Wednesday, March 23, 2005

Conservative Rift over Terri Schiavo?

The mainstream media has been basking in the fact that there is a split among Republicans over the Terri Schiavo case. As described by the New York Times, the cleavage is between “social conservatives” on the one hand and “process conservatives” on the other.

The social conservatives are people who give priority to saving Terri Schiavo’s life. The “process conservatives” are people who give priority to traditional conservative views about how government should operate: first, it should stay out of family affairs, and second, the federal government should stay out of matters that state legislatures handle.

The cleavage among Republicans is quite real, but the objective evidence strongly suggests the issue is much more a problem for Democrats. This past Monday, when the House voted on a bill intended to save Schiavo’s life, 97% of Republicans who voted on the bill voted in favor. Among the Democrats voting, only 53% voted against it. The Republicans, in other words, were united and the Democrats badly split.

Equally relevant, perhaps, is the fact that 50% of Democrats failed to vote, while only 31% of Republicans did. It’s not hard to figure out who viewed the issue as a hot potato best evaded.

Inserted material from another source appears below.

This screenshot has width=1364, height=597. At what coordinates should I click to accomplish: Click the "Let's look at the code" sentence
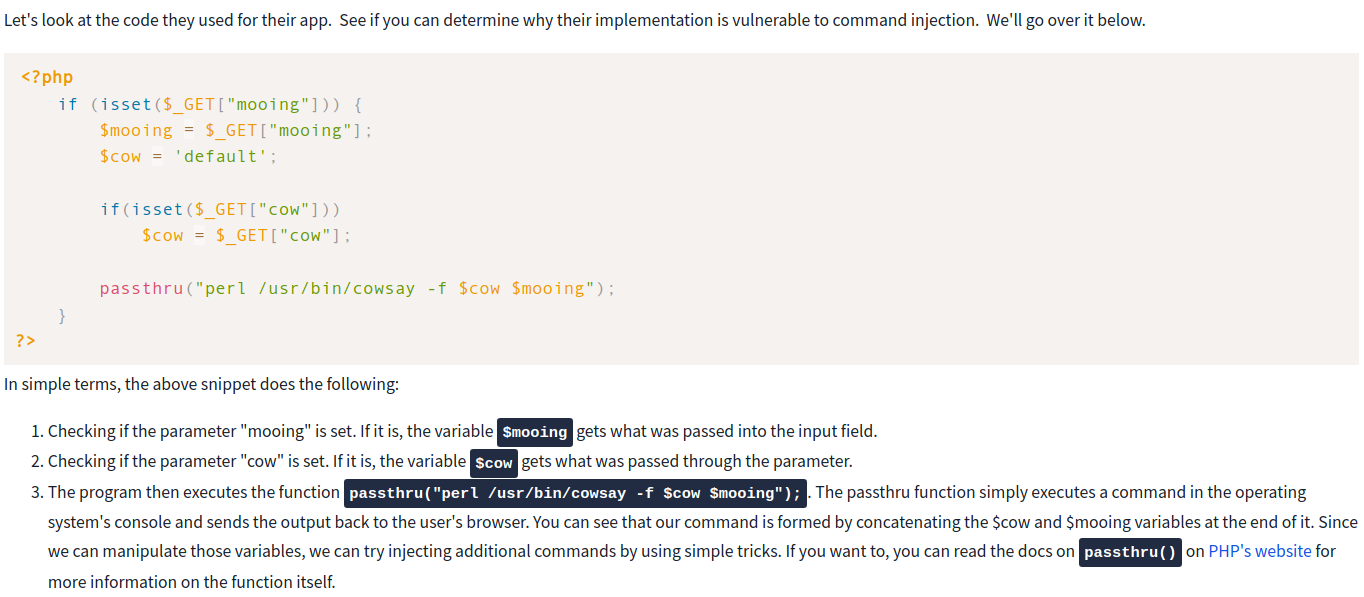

The mainstream media of course are using the split among Republicans to bash Republican leaders, portraying them as hypocrites who have abandoned their long-standing principles to pander to those benighted religious conservatives. But in reality, Republicans are torn between two quite legitimate principles. As Charles Krauthammer explained in today’s Washington Post:
For Congress and the president to then step in and try to override that by shifting the venue to a federal court was a legal travesty, a flagrant violation of federalism and the separation of powers. The federal judge who refused to reverse the Florida court was certainly true to the law. But the law, while scrupulous, has been merciless, and its conclusion very troubling morally. We ended up having to choose between a legal travesty on the one hand and human tragedy on the other.
If Republicans have allowed their traditional “process” scruples to be eclipsed by their substantive desire for a particular outcome, at least the outcome they want is morally defensible: to prevent an innocent woman from being starved to death.

But what about the liberals?

Many have recently become born again “process conservatives” talking about how government should not intrude in family matters, and how the principle of federalism was trampled on by Congressional Republicans who thrust Congress into the issue.

To say their protestations lack credibility is more than an understatement. Their protestations stink to high heaven. They have long aggressively pushed government into family matters – promoting the right of a teenage girl to have a government funded abortion without her parents even knowing about it, much less giving their consent. They now resist the notion that government may intervene to prevent a man from killing his wife.

Liberals have long crusaded for the Federal government to infringe on the traditional prerogatives of the states. In 1994, for example, they passed the Violence Against Women Act which made domestic abuse, something always a matter of state law, an issue for the Federal government. Then they were willing to use the power of Washington to prevent Michael Schiavo from beating his wife. Now they have scruples about using Federal power to keep him from killing her.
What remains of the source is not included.